#### Teks Bacaan

BAB I PENDAHULUAN A. Latar Belakang Keberlanjutan pembangunan didekati dengan tiga nilai utama (Todaro dan Smith, 2009) yaitu sustainance, self esteem, and freedom. Pembangunan harus terencana dan berkelanjutan agar terwujud perubahan yang terencana, sebagai upaya meningkatkan kemampuan masyarakat dalam memenuhi kebutuhan hidupnya. Dalam upaya
pembangunan tersebut manusia harus ditempatkan sebagai makhluk sosial yang mempunyai kehendak sendiri dan kemerdekaan untuk menentukan jalan hidupnya pertanian tetap menjadi perhatian utama dalam pembangunan nasional karena berkaitan erat dengan pertumbuhan ekonomi dan perluasan kesempatan kerja, dalam upaya meningkatkan tingkat kesejahteraan. Dengan demikian ada progres dari keadaan yang ada ke arah perubahan positif, sehingga terjadi kondisi baru yang lebih produktif dan meningkatkan kesejahteraan.

########
#### Data Mentah

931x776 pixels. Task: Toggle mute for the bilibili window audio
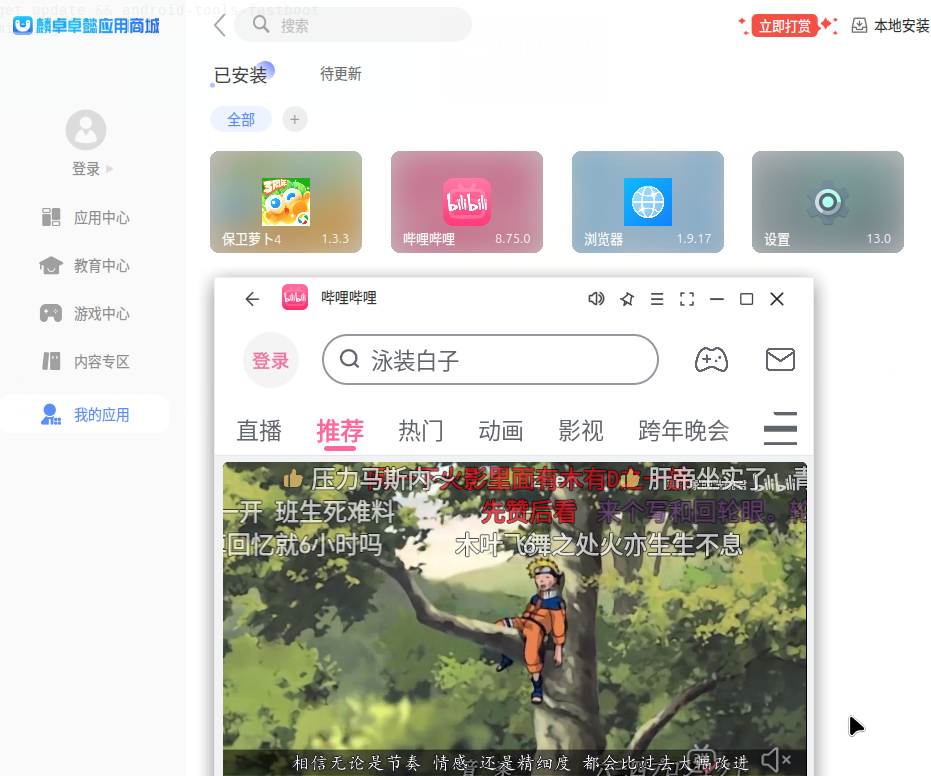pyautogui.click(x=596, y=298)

########
#### Data Mentah

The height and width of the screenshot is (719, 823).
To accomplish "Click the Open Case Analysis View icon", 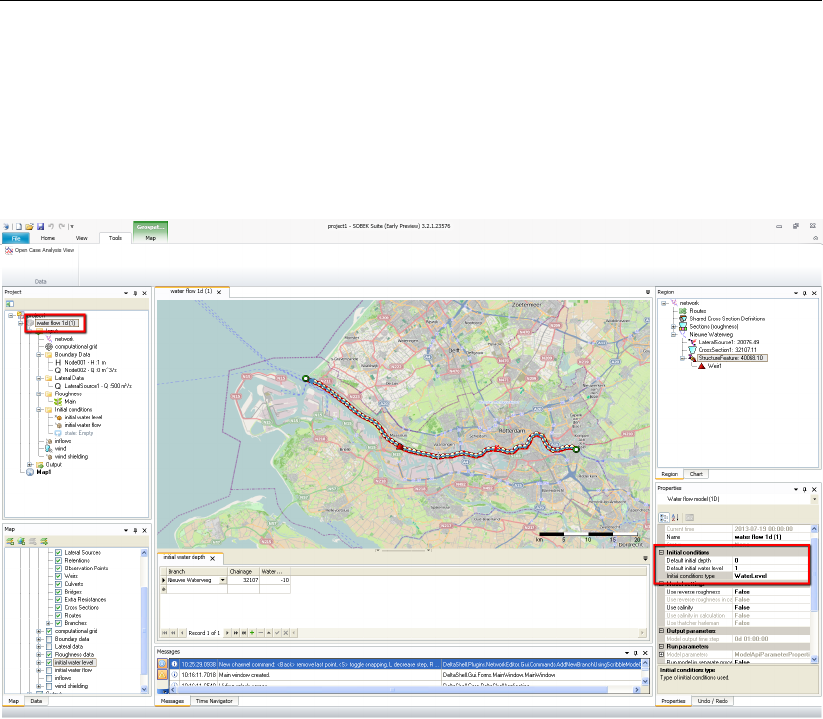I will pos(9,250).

########

Instruksi Anda:
Tuliskan kembali bagian teks tentang pembangunan berkelanjutan dari "BAB I PENDAHULUAN" sampai "dan meningkatkan kesejahteraan." tanpa mengubah satu kata pun. Kerjakan hanya dengan berpegang pada teks di atas.

Jawaban Latihan:
BAB I PENDAHULUAN A. Latar Belakang Keberlanjutan pembangunan didekati dengan tiga nilai utama (Todaro dan Smith, 2009) yaitu sustainance, self esteem, and freedom. Pembangunan harus terencana dan berkelanjutan agar terwujud perubahan yang terencana, sebagai upaya meningkatkan kemampuan masyarakat dalam memenuhi kebutuhan hidupnya. Dalam upaya
pembangunan tersebut manusia harus ditempatkan sebagai makhluk sosial yang mempunyai kehendak sendiri dan kemerdekaan untuk menentukan jalan hidupnya pertanian tetap menjadi perhatian utama dalam pembangunan nasional karena berkaitan erat dengan pertumbuhan ekonomi dan perluasan kesempatan kerja, dalam upaya meningkatkan tingkat kesejahteraan. Dengan demikian ada progres dari keadaan yang ada ke arah perubahan positif, sehingga terjadi kondisi baru yang lebih produktif dan meningkatkan kesejahteraan.